Newly launched once-daily Parkinson's adjunct 'could simplify treatment'

Prescribers can now consider adding opicapone (Ongentys) once daily to alleviate end-of-dose motor fluctuations in patients with Parkinson's disease who cannot be stabilised on levodopa and a dopa decarboxylase inhibitor.

COMT inhibitors reduce motor fluctuations in Parkinson's disease by increasing the half-life of levodopa. | SCIENCE PHOTO LIBRARY
COMT inhibitors reduce motor fluctuations in Parkinson's disease by increasing the half-life of levodopa. | SCIENCE PHOTO LIBRARY

Opicapone is a 'third-generation' COMT inhibitor that is taken once daily.

According to researchers, opicapone "could enable a simplified drug regimen that allows physicians to individually tailor the existing levodopa daily regimen, by potentially reducing the total daily levodopa dose, increasing the dose interval, and ultimately reducing the number of intakes".

Two randomised, double-blind, phase III studies evaluated the safety and efficacy of opicapone in 1027 patients with Parkinson's disease and end-of-dose motor fluctuations being treated with levodopa and a dopa decarboxylase inhibitor, either alone or in combination with other antiparkinsonian drugs.

Non-inferior to entacapone

In the placebo- and active-controlled Bi-Park 1 study, investigators randomised 600 patients to receive opicapone 5mg, 25mg or 50mg once daily, placebo or entacapone 200mg (with every levodopa intake) for 14–15 weeks.

The primary endpoint was the change from baseline to end of study
treatment in absolute time in the off state, as assessed by daily patient diaries.

The mean change in time in the off state was –116.8 min (95% CI –144.2 to –89.4) in patients treated with opicapone 50mg, compared with –56.0 min (95% CI –82.3 to –29.7) in those given placebo and –96.3 min (95% CI –122.6 to –70.0) in those who received entacapone.

Treatment with opicapone 50mg was superior to placebo (mean difference in change from baseline –60.8 min, 95% CI –97.2 to –24.4; p=0.0015) and non-inferior to entacapone (mean treatment difference –26.2 min, 95% CI –63.8 to 11.4; p=0.0051).

The most common adverse effects of opicapone were nervous system disorders.

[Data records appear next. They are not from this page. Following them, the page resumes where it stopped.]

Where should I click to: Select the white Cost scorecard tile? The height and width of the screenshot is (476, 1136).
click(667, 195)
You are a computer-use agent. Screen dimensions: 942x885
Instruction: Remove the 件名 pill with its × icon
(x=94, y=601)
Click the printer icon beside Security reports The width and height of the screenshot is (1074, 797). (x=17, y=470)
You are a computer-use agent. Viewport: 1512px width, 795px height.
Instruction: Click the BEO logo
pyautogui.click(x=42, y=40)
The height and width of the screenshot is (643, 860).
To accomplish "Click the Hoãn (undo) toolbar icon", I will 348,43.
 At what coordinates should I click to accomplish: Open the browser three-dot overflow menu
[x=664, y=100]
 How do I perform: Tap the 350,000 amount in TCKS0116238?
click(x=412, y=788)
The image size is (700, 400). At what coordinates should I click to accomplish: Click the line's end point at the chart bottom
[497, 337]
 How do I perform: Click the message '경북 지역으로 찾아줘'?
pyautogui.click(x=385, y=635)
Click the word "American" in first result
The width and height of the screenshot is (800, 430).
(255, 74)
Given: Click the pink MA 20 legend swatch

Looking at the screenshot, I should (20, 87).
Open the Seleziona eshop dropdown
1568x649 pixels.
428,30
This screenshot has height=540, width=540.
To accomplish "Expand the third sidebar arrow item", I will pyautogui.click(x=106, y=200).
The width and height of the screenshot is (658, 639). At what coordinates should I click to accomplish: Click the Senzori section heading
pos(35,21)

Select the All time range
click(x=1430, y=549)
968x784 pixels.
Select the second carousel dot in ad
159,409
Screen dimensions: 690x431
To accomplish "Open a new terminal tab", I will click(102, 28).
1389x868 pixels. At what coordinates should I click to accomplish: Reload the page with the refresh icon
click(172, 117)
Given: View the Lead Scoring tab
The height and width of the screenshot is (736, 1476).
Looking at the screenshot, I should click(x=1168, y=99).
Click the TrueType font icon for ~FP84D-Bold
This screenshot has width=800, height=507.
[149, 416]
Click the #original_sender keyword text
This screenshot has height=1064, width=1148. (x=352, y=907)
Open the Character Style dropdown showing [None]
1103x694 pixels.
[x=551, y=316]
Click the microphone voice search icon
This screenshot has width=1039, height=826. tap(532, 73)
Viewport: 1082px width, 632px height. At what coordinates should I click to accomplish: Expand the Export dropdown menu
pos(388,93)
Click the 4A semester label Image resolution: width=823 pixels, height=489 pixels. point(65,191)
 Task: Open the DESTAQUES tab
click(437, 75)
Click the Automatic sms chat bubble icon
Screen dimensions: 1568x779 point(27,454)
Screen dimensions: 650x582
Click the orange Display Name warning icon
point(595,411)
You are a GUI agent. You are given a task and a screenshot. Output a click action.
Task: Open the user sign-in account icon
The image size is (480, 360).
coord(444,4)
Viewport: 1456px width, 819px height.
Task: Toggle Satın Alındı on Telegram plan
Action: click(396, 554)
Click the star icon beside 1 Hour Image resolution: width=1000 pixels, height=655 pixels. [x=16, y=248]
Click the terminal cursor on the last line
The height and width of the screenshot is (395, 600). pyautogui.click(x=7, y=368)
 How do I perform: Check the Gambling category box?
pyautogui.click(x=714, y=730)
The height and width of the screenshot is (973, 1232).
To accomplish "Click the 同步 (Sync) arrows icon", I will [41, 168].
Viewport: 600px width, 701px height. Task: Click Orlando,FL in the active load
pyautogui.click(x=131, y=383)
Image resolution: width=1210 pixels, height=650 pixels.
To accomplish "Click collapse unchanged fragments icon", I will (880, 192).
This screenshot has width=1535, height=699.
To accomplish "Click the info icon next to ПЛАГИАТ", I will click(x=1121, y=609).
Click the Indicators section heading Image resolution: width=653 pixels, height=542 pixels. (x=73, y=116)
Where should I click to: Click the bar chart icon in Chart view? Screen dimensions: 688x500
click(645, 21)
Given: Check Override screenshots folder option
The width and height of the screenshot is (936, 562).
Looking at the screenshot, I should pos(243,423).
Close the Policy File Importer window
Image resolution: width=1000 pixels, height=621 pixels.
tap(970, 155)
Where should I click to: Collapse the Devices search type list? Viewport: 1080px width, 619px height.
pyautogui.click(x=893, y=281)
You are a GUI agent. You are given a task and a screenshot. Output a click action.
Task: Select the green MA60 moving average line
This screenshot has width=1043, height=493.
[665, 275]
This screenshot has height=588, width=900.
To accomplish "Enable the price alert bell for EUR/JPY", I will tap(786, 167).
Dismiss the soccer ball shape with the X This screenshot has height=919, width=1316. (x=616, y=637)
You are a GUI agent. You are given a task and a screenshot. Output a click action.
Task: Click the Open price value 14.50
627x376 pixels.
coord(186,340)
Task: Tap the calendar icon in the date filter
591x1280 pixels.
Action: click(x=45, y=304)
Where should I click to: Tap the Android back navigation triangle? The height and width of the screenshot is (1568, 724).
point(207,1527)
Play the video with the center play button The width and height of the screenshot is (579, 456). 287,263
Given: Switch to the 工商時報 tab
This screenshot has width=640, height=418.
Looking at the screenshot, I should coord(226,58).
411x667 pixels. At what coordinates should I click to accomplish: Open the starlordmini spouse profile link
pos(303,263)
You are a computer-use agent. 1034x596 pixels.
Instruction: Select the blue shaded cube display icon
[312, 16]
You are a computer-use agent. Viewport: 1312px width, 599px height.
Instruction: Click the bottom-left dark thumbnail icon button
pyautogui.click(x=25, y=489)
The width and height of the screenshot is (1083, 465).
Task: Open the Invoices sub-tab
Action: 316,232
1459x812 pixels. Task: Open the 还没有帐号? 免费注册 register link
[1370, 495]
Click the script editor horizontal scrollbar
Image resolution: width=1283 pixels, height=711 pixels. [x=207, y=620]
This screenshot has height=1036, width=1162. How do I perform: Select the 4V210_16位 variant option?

Dyskinesia was the most frequently reported treatment-emergent adverse event, occurring in 16% of the opicapone 50mg group, 8% of the entacapone group and 4% of the placebo group.

Potential treatment of choice

"[Opicapone] may become the treatment of choice when levodopa-treated patients need additional help to improve motor symptoms such as wearing-off in Parkinson's disease," said Professor Heinz Reichmann, Professor and Chair of the Department of Neurology and Dean of the Medical Faculty at the University of Dresden.

Opicapone is the second new Parkinson's disease treatment to become available in 2016, following the launch of safinamide (Xadago).